First, plaintiff is mistaken that the issue turns on "standard of care," which courts address in evaluating negligence claims. In addressing Eighth Amendment medical claims, courts focus on whether the medical professionals were deliberately indifferent. "[T]o maintain an Eighth Amendment claim based on prison medical treatment, an inmate must show `deliberate indifference to serious medical needs.'" Jett v. Penner, 439 F.3d 1091, 1096 (9th Cir. 2006) (quoting Estelle v. Gamble, 429 U.S. 97, 104 (1976)). This requires plaintiff to show (1) "a `serious medical need' by demonstrating that `failure to treat a prisoner's condition could result in further significant injury or the unnecessary and wanton infliction of pain,'" and (2) "the defendant's response to the need was deliberately indifferent." Id. (quoting McGuckin v. Smith, 974 F.2d 1050, 1059-60 (9th Cir. 1992) (citation and internal quotations marks omitted), overruled on other grounds WMX Technologies v. Miller, 104 F.3d 1133 (9th Cir. 1997) (en banc)).
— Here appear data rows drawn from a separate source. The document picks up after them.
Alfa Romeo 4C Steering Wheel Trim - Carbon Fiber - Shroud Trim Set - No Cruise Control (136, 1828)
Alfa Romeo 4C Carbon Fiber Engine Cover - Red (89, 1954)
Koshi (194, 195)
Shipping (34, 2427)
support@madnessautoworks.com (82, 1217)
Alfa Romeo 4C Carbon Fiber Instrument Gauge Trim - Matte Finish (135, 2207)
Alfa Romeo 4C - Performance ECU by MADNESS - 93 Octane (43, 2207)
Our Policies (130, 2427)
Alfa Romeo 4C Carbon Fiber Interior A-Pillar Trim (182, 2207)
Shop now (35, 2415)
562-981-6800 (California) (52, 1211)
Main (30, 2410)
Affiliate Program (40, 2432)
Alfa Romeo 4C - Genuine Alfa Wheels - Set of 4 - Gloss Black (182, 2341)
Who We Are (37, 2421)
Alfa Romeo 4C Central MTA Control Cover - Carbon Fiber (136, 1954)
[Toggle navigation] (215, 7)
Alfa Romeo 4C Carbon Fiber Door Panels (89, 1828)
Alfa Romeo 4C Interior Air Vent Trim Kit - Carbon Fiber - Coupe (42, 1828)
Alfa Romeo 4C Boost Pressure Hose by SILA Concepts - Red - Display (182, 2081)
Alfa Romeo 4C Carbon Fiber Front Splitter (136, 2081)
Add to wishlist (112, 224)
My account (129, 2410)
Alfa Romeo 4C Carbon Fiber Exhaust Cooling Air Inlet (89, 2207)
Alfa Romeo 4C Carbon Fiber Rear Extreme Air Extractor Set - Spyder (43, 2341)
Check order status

Deliberate indifference is established only where the defendant subjectively "`knows of and disregards an excessive risk to inmate health and safety.'" Toguchi v. Chung, 391 F.3d 1051, 1057 (9th Cir. 2004) (emphasis added) (quoting Gibson v. County of Washoe, 290 F.3d 1175, 1187 (9th Cir. 2002)). Deliberate indifference can be established "by showing (a) a purposeful act or failure to respond to a prisoner's pain or possible medical need and (b) harm caused by the indifference." Jett, 439 F.3d at 1096 (citation omitted).

Thus, plaintiff must adduce facts demonstrating that defendants acted with deliberate indifference, rather than simply demonstrating the "standard of care."

Second, the court finds that plaintiff has failed to demonstrate that his case is of such complexity that the judicial appointment of experts is necessary at this stage of the litigation. See McKinney v. Anderson, 924 F.2d 1500 (9th Cir.) vacated on other grounds sub nom., Helling v. McKinney, 502 U.S. 903 (1991) (district court may exercise its discretion to appoint an expert under Rule 706). Rule 706 does not authorize the Court to finance for the plaintiff the expenditure of expert witness fees. Federal Courts are not authorized or required to subsidize a civil action for a plaintiff proceeding in forma pauperis. See 28 U.S.C. § 1915; Tedder v. Odel, 890 F.2d 210, 211 (9th Cir. 1989); United States v. MacCollom, 426 U.S. 317, 321 (1976). Extraordinary circumstances have not been shown to require defendants to bear such an expense or to authorize the use of non-appropriated funds at this time. See Geraldes v. Prebula, No. CIV-S-01-211 LKK/EFB, 2012 WL 1355739 (E.D. CA April 18, 2012).

III. Conclusion

Accordingly, IT IS HEREBY ORDERED that:

1. Plaintiff's motion to modify the discovery and scheduling order (ECF No. 24) is denied; and 2. Plaintiff's motion for the appointment of an expert witness (ECF No. 26) is denied without prejudice.